[Data extracted from a collection]

^^^^

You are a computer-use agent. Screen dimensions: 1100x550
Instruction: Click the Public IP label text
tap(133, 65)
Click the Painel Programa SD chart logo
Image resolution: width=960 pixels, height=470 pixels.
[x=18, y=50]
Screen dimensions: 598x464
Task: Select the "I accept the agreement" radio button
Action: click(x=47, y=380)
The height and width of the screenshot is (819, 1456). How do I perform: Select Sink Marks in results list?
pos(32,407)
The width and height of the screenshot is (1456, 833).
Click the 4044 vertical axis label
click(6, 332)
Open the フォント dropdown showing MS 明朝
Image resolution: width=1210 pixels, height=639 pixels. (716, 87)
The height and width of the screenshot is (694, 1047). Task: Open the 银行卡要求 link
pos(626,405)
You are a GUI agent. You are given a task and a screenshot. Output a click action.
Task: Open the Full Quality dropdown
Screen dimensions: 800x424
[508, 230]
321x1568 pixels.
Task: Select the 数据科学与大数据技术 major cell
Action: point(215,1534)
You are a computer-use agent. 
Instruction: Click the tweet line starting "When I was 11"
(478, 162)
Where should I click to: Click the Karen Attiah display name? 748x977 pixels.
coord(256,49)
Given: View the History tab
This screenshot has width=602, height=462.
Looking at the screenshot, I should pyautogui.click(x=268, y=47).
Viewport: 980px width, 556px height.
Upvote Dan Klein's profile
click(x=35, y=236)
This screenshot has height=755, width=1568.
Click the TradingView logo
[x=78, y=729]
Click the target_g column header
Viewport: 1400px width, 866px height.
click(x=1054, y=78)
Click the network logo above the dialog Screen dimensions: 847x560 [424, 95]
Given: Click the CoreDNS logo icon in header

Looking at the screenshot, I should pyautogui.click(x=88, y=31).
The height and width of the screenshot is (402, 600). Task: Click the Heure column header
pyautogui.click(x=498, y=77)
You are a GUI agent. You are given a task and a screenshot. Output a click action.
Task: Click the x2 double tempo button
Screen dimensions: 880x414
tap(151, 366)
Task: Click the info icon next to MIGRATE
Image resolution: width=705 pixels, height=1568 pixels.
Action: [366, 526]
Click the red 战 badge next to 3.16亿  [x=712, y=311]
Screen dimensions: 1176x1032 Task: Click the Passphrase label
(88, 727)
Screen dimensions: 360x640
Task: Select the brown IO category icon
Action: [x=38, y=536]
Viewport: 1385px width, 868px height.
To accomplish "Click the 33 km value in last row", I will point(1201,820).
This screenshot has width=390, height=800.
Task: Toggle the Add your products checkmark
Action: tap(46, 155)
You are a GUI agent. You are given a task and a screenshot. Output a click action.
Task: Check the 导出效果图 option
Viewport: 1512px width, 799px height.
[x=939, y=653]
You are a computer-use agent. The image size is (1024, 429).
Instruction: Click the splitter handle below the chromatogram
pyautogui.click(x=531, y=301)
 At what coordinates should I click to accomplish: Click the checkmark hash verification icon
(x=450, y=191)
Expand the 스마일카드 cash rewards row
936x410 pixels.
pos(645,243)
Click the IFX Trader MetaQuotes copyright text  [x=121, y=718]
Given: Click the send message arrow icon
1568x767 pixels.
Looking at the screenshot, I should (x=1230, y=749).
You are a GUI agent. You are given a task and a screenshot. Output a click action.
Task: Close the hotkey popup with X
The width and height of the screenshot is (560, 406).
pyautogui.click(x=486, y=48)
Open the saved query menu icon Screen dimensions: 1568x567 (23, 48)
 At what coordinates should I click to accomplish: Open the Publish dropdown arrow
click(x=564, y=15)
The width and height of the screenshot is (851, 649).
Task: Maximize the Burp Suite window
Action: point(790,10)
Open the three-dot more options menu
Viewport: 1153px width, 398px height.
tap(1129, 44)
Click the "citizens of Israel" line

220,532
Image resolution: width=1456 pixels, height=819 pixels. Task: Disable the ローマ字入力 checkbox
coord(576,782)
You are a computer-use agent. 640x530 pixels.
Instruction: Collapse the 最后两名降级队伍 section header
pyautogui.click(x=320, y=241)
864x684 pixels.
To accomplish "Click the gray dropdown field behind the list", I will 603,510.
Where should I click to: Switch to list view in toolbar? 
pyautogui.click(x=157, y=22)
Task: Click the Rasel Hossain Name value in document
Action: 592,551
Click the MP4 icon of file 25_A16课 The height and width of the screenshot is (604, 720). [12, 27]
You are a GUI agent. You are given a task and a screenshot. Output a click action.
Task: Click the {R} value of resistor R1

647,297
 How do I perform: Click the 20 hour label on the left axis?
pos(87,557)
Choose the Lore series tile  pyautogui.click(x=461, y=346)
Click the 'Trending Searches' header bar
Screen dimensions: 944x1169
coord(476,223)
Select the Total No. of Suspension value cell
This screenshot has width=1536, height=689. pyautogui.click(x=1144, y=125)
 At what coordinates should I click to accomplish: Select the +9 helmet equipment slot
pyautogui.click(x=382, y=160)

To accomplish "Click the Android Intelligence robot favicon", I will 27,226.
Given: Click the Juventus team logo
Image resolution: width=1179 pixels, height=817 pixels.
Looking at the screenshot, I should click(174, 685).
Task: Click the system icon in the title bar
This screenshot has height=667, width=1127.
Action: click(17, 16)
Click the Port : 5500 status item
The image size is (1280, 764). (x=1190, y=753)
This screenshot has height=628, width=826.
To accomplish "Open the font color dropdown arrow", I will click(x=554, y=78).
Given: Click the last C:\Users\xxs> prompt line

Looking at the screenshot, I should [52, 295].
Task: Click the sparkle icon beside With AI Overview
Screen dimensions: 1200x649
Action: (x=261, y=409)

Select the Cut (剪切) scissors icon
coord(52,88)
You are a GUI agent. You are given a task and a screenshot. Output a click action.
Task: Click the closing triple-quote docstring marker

^^^^

* _Exercise requirements_: Starting at the line that contains "Screen dimensions: 1200x649", write out every line to the end of the entries, exactly as given.

* _Response to the exercise_:
Screen dimensions: 1200x649
Action: (x=261, y=409)

Select the Cut (剪切) scissors icon
coord(52,88)
You are a GUI agent. You are given a task and a screenshot. Output a click action.
Task: Click the closing triple-quote docstring marker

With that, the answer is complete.